(Source data)
════════

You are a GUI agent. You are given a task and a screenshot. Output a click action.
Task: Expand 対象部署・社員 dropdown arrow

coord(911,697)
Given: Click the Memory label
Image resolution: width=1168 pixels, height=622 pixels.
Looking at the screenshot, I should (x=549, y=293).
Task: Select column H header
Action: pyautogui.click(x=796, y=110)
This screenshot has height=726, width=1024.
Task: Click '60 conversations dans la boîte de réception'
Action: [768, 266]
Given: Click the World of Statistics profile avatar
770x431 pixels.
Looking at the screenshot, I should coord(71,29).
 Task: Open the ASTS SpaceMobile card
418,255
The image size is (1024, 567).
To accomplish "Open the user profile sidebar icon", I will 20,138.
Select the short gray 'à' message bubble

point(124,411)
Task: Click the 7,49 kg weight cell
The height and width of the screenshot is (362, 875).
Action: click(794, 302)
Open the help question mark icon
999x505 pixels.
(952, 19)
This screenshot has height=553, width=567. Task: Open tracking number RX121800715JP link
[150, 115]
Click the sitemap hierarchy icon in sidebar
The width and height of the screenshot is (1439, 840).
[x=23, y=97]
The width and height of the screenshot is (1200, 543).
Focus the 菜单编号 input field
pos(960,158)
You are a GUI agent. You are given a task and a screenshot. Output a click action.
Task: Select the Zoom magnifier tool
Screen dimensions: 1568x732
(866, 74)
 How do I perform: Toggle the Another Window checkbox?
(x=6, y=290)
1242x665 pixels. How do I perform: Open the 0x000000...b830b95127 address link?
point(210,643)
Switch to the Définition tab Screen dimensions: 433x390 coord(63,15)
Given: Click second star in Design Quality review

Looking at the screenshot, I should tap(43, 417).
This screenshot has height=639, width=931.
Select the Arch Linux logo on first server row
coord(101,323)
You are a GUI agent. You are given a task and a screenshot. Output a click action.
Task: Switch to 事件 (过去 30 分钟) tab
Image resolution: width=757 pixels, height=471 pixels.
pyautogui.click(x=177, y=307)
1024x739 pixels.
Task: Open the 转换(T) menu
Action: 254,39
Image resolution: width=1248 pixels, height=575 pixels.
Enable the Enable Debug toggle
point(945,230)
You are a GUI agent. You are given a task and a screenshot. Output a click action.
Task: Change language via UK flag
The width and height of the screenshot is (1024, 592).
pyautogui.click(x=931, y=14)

════════

- [Problem statement]: Your task is to retype the records above exactly.

- [Result below]:
You are a GUI agent. You are given a task and a screenshot. Output a click action.
Task: Expand 対象部署・社員 dropdown arrow

coord(911,697)
Given: Click the Memory label
Image resolution: width=1168 pixels, height=622 pixels.
Looking at the screenshot, I should (x=549, y=293).
Task: Select column H header
Action: pyautogui.click(x=796, y=110)
This screenshot has height=726, width=1024.
Task: Click '60 conversations dans la boîte de réception'
Action: [768, 266]
Given: Click the World of Statistics profile avatar
770x431 pixels.
Looking at the screenshot, I should coord(71,29).
 Task: Open the ASTS SpaceMobile card
418,255
The image size is (1024, 567).
To accomplish "Open the user profile sidebar icon", I will 20,138.
Select the short gray 'à' message bubble

point(124,411)
Task: Click the 7,49 kg weight cell
The height and width of the screenshot is (362, 875).
Action: click(794, 302)
Open the help question mark icon
999x505 pixels.
(952, 19)
This screenshot has height=553, width=567. Task: Open tracking number RX121800715JP link
[150, 115]
Click the sitemap hierarchy icon in sidebar
The width and height of the screenshot is (1439, 840).
[x=23, y=97]
The width and height of the screenshot is (1200, 543).
Focus the 菜单编号 input field
pos(960,158)
You are a GUI agent. You are given a task and a screenshot. Output a click action.
Task: Select the Zoom magnifier tool
Screen dimensions: 1568x732
(866, 74)
 How do I perform: Toggle the Another Window checkbox?
(x=6, y=290)
1242x665 pixels. How do I perform: Open the 0x000000...b830b95127 address link?
point(210,643)
Switch to the Définition tab Screen dimensions: 433x390 coord(63,15)
Given: Click second star in Design Quality review

Looking at the screenshot, I should tap(43, 417).
This screenshot has height=639, width=931.
Select the Arch Linux logo on first server row
coord(101,323)
You are a GUI agent. You are given a task and a screenshot. Output a click action.
Task: Switch to 事件 (过去 30 分钟) tab
Image resolution: width=757 pixels, height=471 pixels.
pyautogui.click(x=177, y=307)
1024x739 pixels.
Task: Open the 转换(T) menu
Action: 254,39
Image resolution: width=1248 pixels, height=575 pixels.
Enable the Enable Debug toggle
point(945,230)
You are a GUI agent. You are given a task and a screenshot. Output a click action.
Task: Change language via UK flag
The width and height of the screenshot is (1024, 592).
pyautogui.click(x=931, y=14)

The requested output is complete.